Your task:
Reproduce the portion of the listing that opens with the line containing "Image resolution: width=801" and runs through the end of the listing, both ends included, switching "Open" to "Select" and leaving everything else unchanged. Omit the pictures from your answer.

┌─ Exercise material

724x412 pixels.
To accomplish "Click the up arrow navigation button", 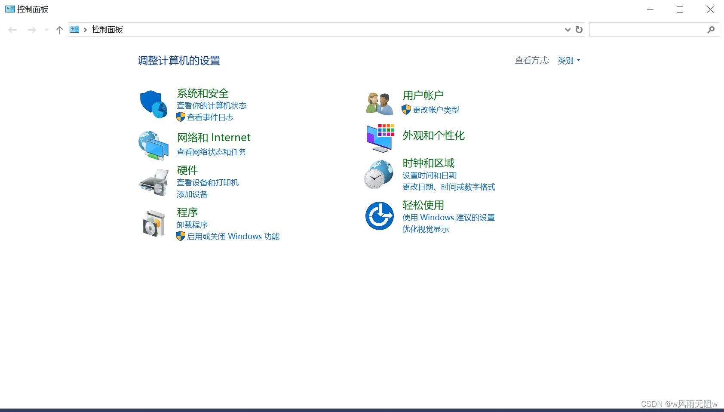I will click(60, 30).
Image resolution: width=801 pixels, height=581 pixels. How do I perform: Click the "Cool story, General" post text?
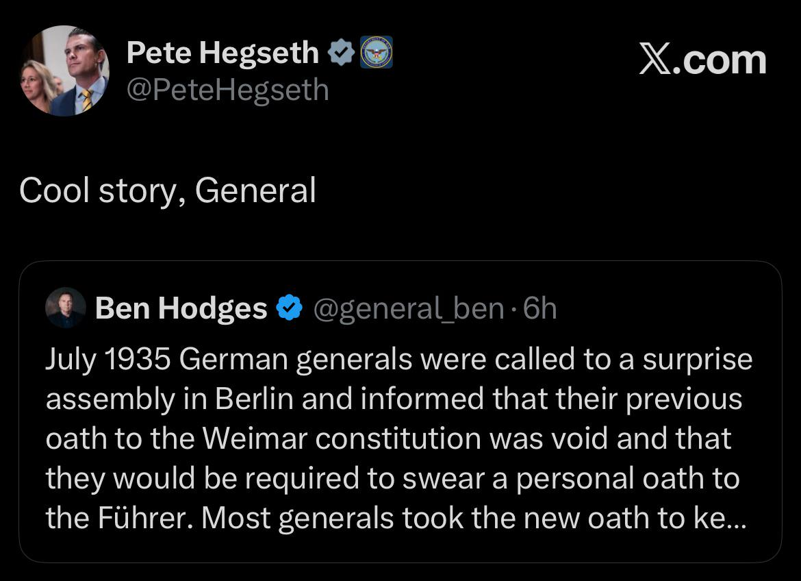(x=168, y=190)
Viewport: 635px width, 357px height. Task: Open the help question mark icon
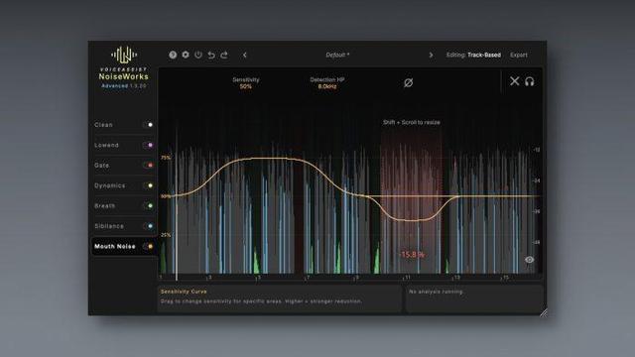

└─

In response:
Image resolution: width=801 pixels, height=581 pixels. How do I perform: Click the "Cool story, General" post text?
(x=168, y=190)
Viewport: 635px width, 357px height. Task: Select the help question mark icon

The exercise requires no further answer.